• **Votre tâche**
Relevez tous les labels de musique désignés par leur nom dans l'entretien ci-dessous.

• **Extrait**
--*--

Peux-tu te présenter ?
Je suis Sergio, je suis italien, né en Belgique, j’ai créé le label Hot Puma en 2013 parce qu’avant j’avais déjà un label avec des potes mais je voulais vraiment faire ce que je voulais et avoir toute liberté dans mes choix artistiques sans devoir se mettre d’accord à trois. Je voulais défendre la musique que j’aime et c’est plus facile pour travailler pour moi d’être seul.
Quelle est ta première sortie ?
C’est le projet de groupe de Julien Bouchard, Coco Business Plan et tout de suite après il y a eu Kidsaredead, un groupe de Nancy.
Pourquoi monter un label en 2013, quand tout devenait compliqué ?
On était conscient, avec mon ancien label, que c’était compliqué. On avait vécu de bonnes années et ce n’était plus la même chose. Je voulais juste faire un label avec des gens que j’aimais bien musicalement et humainement, en leur expliquant bien que cela allait être compliqué pour tout le monde y compris le label. C’est une passion, à la base, la musique, donc rien n’empêche de créer un label même si c’est compliqué.
Ton label est très marqué par la pop ?
Oui, c’est la musique que j’aime. Je suis vraiment dans la musique avec couplet, refrain et des consonances Anglo saxonnes. C’est un label de pop pure. C’est vraiment ce que j’aime et que je veux défendre.
Tu avais des modèles de labels quand tu as commencé ?
Évidemment, quand j’étais plus jeune j’adorais un label comme Factory qui était vraiment le modèle pour nous : une musique aventureuse, un graphisme incroyable…
Pourtant il y avait des labels belges comme Crammed Discs ou les Disques du Crépuscules qui étaient très forts musicalement avec une image vraiment incroyable. Ils ne t’ont pas inspiré ?
Si bien sûr, je connaissais ces labels. J’ai même récupéré Hugo, qui avait été signé chez Crammed. Il y avait des artistes dessus comme Minimal Compact que j’adorais. J’adorais ces labels mais ils n’étaient pas totalement dans ce que j’attendais musicalement. Mais ils pouvaient être des modèles : ils étaient très droits et ne faisaient pas de concessions.

--*--

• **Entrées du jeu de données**

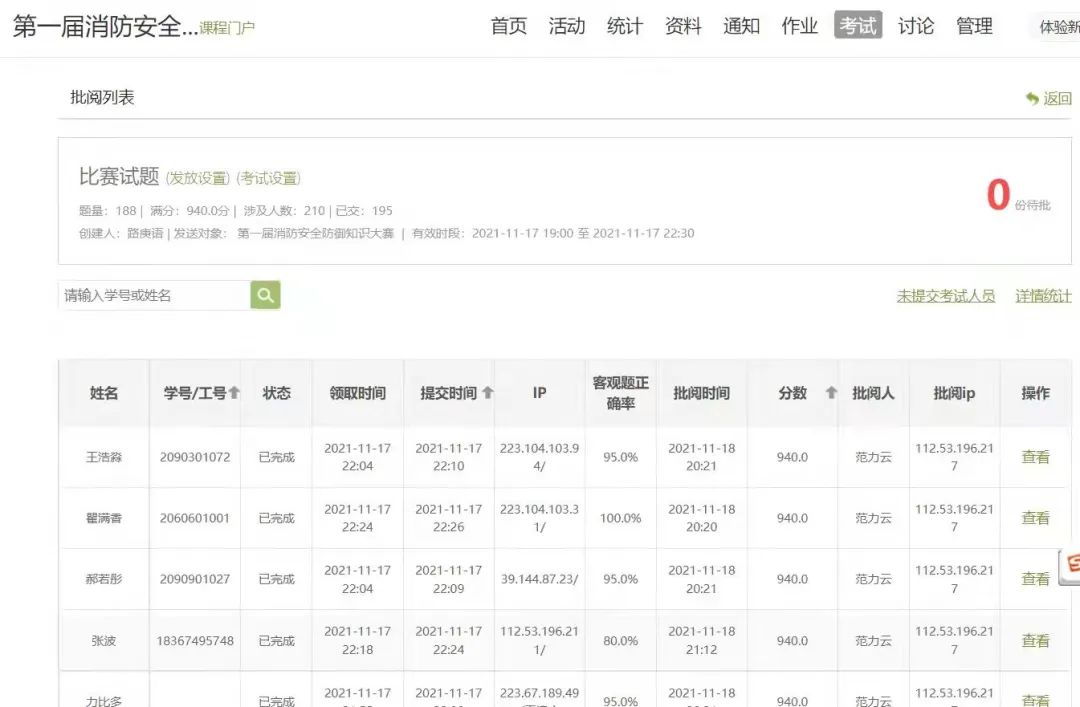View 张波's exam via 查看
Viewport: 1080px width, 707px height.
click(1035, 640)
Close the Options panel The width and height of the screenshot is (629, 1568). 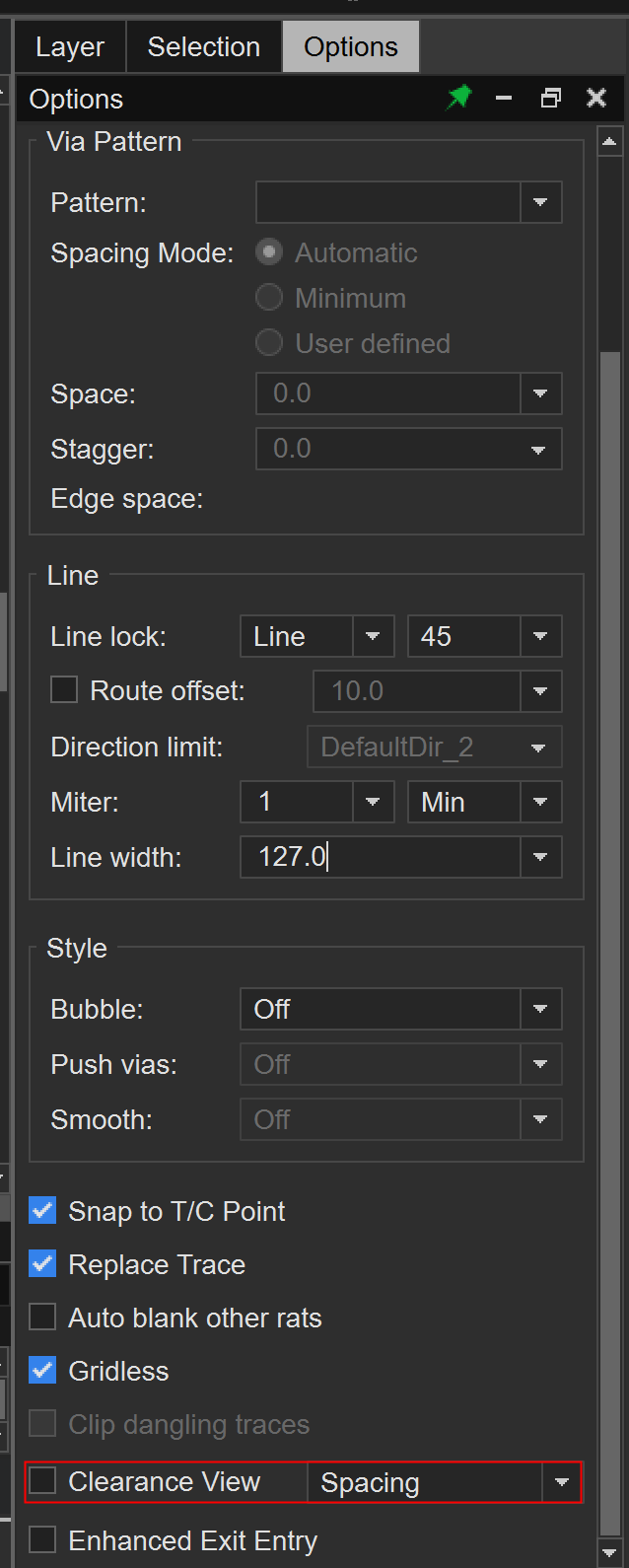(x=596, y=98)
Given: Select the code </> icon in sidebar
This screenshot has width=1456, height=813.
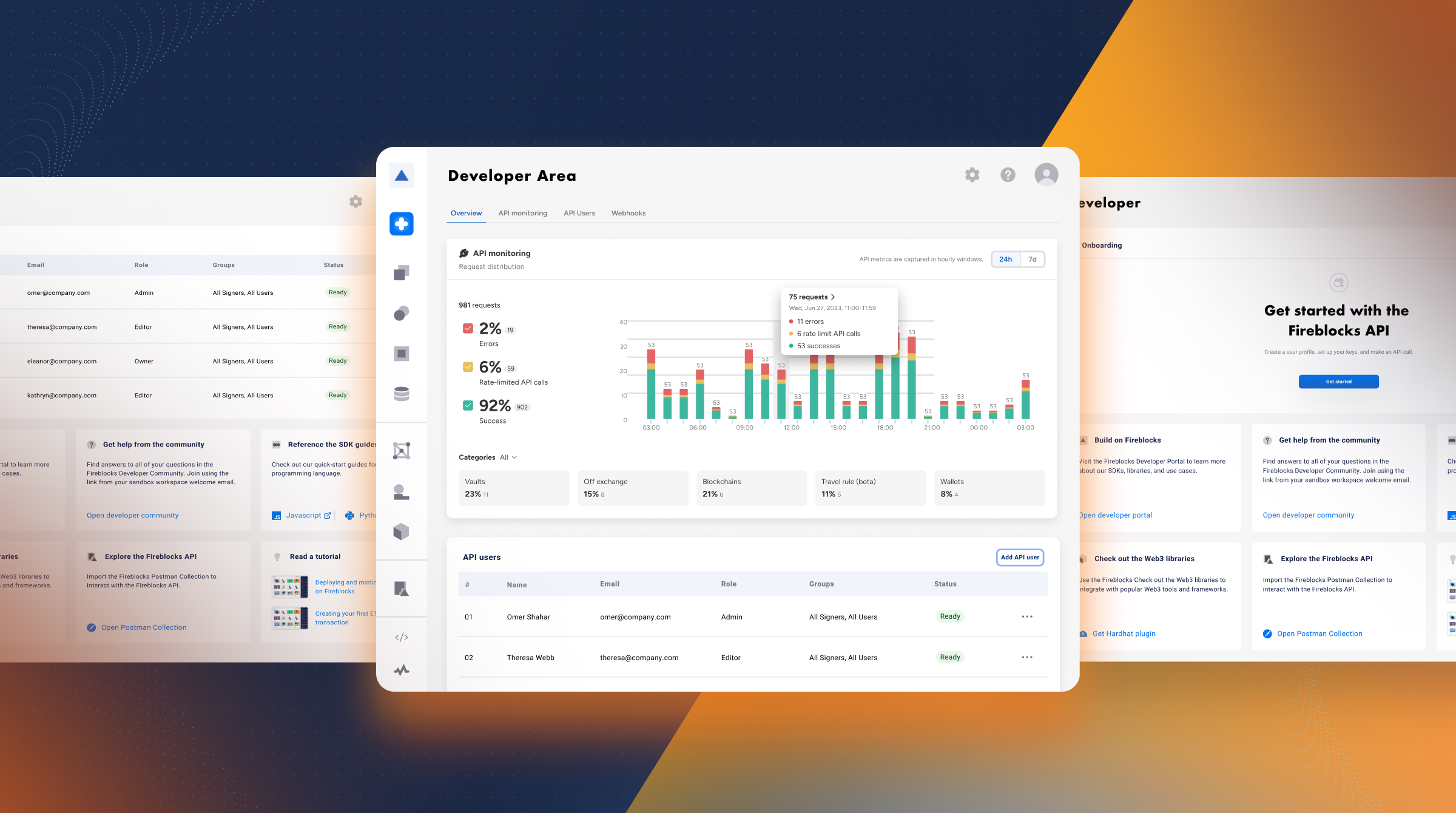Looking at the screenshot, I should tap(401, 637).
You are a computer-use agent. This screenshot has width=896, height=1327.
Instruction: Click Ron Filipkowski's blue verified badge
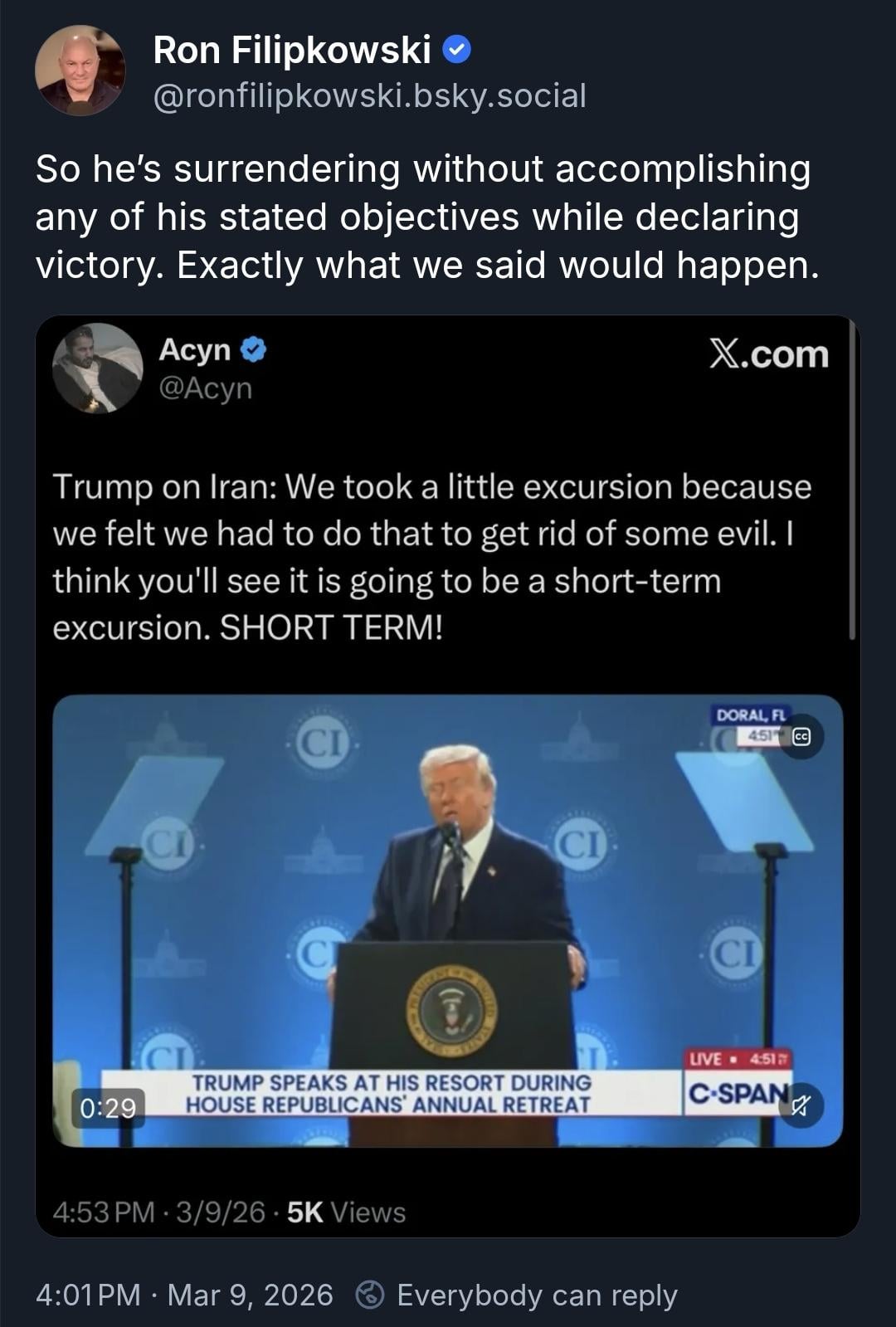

--*--

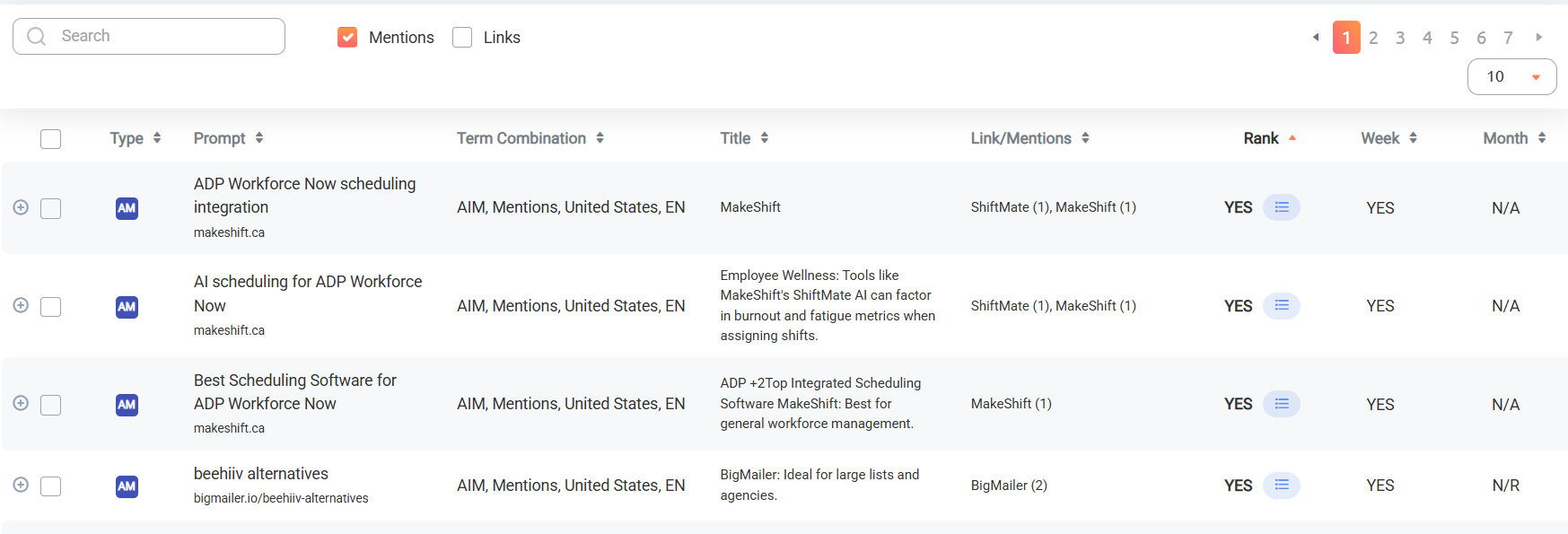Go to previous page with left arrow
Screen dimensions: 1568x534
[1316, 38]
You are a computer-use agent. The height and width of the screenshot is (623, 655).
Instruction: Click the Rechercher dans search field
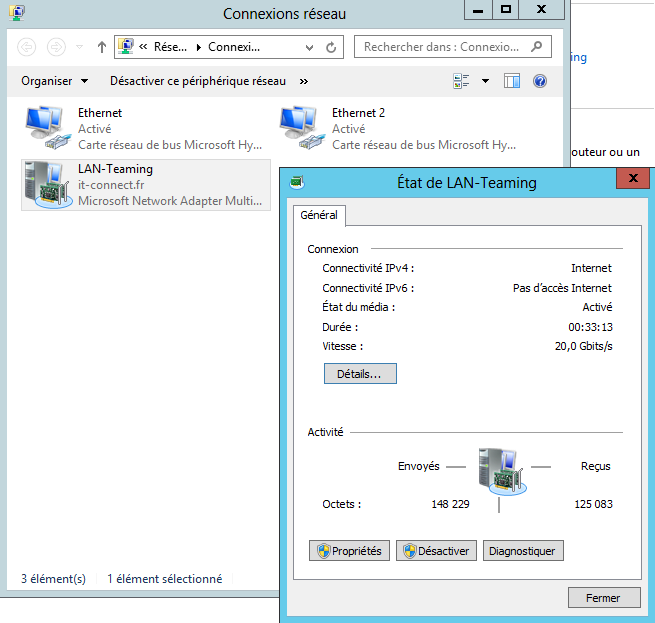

--*--

• **Réponse correcte**
- Hot Puma
- Factory
- Crammed Discs
- les Disques du Crépuscules